>>>

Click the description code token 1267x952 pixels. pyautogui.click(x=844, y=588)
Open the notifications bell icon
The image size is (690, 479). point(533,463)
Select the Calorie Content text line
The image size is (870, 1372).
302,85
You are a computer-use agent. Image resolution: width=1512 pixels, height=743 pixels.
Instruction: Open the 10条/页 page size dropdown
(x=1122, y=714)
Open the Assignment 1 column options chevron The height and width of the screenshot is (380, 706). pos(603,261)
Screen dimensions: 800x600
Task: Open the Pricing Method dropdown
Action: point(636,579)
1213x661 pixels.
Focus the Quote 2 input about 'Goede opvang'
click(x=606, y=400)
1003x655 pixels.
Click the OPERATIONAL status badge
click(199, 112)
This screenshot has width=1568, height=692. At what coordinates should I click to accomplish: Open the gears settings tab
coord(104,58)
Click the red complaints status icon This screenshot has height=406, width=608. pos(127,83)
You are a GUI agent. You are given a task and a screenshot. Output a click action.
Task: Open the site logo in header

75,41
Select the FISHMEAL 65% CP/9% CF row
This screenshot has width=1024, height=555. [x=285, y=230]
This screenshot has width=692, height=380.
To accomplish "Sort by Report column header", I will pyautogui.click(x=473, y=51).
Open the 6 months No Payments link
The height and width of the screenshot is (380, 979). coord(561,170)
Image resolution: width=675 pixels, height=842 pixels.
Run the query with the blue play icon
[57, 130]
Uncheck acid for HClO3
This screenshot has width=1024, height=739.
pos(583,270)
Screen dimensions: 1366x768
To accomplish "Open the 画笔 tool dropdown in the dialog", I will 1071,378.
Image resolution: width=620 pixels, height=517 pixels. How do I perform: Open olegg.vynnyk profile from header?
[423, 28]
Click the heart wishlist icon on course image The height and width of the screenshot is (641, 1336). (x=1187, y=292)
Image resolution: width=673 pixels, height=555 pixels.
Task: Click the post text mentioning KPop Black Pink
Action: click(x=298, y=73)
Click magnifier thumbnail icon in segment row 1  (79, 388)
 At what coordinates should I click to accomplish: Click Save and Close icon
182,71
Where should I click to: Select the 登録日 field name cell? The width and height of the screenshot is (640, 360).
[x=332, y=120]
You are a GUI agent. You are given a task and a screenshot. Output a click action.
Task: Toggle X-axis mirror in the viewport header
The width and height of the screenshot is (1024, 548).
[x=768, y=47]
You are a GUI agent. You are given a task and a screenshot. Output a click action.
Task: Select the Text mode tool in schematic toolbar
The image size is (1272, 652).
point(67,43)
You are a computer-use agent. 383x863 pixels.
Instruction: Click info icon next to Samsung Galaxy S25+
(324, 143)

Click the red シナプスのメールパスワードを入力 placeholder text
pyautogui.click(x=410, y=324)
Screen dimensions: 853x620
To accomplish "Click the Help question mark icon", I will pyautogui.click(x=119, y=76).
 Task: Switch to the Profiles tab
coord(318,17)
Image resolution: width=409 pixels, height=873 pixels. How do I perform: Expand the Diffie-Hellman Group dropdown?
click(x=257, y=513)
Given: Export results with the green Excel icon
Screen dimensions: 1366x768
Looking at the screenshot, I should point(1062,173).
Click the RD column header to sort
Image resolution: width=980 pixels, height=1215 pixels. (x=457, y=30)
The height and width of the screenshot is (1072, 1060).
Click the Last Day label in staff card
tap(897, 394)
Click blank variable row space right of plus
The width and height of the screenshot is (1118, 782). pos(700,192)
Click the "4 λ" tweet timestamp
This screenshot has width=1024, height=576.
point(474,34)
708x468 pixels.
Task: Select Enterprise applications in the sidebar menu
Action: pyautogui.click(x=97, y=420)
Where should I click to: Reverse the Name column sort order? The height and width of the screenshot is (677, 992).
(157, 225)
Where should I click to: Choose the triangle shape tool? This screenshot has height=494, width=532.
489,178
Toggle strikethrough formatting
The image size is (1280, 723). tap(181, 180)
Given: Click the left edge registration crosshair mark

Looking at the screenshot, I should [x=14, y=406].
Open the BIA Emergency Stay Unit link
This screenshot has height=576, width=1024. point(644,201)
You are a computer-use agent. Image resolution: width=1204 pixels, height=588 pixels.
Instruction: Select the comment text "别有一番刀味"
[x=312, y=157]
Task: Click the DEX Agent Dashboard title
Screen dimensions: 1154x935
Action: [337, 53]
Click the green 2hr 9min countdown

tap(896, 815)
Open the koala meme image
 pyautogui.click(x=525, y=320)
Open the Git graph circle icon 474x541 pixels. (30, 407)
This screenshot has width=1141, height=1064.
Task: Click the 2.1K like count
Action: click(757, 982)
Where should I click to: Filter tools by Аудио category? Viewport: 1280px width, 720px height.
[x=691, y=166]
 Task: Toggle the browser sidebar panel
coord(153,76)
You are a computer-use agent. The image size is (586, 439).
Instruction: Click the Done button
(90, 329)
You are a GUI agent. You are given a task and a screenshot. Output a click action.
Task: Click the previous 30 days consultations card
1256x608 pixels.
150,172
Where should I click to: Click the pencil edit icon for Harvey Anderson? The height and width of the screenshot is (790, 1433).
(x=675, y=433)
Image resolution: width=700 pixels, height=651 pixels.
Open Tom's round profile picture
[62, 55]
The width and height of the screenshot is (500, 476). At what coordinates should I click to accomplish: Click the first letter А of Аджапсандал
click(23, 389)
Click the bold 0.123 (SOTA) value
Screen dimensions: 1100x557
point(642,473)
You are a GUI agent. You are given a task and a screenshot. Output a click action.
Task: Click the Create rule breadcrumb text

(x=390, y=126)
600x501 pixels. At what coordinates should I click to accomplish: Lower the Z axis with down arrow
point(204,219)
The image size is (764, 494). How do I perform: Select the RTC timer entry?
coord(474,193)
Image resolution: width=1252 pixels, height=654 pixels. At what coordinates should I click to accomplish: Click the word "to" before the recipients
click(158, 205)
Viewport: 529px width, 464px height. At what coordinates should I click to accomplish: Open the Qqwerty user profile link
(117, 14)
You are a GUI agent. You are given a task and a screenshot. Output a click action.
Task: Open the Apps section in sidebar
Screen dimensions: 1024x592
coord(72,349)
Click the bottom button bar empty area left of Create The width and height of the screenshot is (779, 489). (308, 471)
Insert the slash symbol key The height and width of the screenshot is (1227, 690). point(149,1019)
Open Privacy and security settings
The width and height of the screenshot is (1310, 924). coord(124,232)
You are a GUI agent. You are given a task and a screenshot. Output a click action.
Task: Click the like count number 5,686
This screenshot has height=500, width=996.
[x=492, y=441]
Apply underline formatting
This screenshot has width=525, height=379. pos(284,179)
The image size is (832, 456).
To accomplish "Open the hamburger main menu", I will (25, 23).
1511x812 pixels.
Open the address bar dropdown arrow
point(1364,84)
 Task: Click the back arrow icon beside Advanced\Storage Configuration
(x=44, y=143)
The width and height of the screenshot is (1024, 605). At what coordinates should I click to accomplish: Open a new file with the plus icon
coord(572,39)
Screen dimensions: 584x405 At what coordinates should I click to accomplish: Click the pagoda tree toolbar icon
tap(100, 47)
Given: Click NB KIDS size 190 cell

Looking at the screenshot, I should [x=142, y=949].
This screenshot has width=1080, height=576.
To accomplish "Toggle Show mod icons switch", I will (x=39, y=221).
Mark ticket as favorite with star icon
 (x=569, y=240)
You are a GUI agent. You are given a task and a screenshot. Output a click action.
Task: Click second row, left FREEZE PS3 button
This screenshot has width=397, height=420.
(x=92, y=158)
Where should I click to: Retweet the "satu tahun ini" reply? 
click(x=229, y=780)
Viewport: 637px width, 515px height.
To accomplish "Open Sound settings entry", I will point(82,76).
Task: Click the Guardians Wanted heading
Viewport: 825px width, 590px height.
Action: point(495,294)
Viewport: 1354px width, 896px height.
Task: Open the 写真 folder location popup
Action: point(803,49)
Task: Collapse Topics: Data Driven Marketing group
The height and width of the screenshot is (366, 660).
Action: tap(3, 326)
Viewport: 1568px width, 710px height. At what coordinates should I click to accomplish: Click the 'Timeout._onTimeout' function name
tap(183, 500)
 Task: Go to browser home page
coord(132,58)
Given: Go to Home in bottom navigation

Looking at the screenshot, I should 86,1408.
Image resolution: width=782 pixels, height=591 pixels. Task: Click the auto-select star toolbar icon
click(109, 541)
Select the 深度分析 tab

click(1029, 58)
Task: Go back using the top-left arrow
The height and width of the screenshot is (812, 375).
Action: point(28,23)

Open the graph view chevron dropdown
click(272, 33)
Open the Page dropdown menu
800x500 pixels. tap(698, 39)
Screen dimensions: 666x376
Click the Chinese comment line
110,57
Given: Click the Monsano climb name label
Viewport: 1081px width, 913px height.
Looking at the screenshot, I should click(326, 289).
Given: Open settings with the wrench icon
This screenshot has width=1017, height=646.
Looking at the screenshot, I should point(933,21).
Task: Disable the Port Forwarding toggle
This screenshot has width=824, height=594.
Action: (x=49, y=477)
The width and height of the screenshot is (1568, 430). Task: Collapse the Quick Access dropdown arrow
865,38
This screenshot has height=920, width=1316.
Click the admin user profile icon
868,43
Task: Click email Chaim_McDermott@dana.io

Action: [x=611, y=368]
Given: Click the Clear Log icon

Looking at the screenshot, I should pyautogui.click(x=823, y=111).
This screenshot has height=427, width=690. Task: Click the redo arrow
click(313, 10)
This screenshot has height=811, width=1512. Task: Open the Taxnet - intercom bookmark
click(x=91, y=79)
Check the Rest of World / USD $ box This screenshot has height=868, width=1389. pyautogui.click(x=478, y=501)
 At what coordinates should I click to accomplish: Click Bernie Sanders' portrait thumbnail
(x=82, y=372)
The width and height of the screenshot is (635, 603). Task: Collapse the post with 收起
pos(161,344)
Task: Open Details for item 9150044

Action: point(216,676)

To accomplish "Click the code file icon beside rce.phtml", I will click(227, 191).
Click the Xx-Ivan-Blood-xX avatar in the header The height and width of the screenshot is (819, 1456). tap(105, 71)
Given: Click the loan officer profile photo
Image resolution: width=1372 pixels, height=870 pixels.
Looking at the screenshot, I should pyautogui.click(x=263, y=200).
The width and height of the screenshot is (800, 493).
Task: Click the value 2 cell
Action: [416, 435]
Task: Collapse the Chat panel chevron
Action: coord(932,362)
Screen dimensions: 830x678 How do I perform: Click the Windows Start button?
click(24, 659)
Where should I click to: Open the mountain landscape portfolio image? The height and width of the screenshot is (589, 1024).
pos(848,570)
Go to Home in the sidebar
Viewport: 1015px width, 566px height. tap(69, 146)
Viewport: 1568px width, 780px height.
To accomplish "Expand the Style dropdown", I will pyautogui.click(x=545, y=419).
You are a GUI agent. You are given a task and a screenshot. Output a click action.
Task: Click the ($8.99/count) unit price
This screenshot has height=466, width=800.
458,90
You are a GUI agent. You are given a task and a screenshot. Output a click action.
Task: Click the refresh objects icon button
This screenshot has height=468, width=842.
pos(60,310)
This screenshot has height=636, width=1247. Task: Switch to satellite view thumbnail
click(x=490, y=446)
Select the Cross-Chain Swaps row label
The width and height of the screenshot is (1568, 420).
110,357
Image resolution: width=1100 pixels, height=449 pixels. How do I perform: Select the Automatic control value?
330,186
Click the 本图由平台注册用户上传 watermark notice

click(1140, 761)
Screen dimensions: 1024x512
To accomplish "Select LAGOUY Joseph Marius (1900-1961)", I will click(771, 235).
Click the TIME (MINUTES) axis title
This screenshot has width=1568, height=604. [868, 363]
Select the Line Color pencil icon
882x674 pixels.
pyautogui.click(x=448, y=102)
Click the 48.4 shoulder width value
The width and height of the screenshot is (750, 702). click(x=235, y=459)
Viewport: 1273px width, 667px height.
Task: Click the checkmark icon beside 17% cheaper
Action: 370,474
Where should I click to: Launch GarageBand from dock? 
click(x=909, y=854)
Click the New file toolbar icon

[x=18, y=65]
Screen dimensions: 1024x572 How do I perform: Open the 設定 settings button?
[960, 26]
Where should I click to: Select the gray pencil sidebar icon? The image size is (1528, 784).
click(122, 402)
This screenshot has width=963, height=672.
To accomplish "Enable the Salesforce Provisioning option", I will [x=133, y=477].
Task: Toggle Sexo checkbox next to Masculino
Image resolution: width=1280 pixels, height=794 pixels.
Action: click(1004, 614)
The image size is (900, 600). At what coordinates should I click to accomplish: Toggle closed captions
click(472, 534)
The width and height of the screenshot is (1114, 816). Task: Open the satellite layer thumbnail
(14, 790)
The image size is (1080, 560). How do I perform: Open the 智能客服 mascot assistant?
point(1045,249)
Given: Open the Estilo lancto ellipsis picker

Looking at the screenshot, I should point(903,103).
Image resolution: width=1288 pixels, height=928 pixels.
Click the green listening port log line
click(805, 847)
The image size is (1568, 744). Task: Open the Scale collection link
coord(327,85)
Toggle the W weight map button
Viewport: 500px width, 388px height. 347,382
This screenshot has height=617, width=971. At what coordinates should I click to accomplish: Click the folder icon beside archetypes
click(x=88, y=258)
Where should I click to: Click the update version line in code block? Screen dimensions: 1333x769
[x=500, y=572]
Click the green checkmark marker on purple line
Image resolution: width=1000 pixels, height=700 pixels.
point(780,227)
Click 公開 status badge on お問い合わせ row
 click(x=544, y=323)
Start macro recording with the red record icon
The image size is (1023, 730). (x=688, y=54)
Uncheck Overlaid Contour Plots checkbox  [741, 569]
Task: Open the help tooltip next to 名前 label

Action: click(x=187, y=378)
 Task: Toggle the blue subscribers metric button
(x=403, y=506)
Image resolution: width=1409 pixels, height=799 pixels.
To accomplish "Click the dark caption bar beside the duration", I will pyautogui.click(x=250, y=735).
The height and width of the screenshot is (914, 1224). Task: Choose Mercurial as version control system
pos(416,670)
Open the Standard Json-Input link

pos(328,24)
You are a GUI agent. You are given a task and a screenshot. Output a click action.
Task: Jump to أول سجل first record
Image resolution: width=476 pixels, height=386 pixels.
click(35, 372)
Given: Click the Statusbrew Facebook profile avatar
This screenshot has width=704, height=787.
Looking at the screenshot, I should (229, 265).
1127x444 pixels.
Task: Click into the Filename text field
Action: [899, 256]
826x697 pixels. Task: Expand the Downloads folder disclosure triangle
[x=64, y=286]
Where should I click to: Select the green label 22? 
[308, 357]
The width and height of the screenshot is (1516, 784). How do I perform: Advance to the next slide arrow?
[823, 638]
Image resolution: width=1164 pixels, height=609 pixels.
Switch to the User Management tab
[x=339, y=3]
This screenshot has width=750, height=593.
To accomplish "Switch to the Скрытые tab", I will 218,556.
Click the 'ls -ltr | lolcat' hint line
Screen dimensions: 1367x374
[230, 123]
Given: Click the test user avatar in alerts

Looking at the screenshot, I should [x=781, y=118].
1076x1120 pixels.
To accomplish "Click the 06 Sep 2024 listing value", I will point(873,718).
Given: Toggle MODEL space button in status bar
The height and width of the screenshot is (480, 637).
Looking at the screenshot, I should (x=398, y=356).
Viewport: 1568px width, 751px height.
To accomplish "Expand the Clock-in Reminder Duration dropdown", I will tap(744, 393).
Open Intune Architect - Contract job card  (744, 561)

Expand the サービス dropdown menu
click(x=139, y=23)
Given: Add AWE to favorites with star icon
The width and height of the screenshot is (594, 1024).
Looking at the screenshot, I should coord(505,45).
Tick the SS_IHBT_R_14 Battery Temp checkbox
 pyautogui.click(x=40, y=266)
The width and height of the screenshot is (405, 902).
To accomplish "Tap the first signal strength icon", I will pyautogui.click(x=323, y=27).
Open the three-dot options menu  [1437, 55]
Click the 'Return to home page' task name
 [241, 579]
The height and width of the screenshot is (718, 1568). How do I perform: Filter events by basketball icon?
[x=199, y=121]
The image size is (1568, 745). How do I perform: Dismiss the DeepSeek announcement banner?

<<<

▶ **What the exercise asks**:
Give only the number of lines above that hold the string "computer".

▶ **Result below**:
4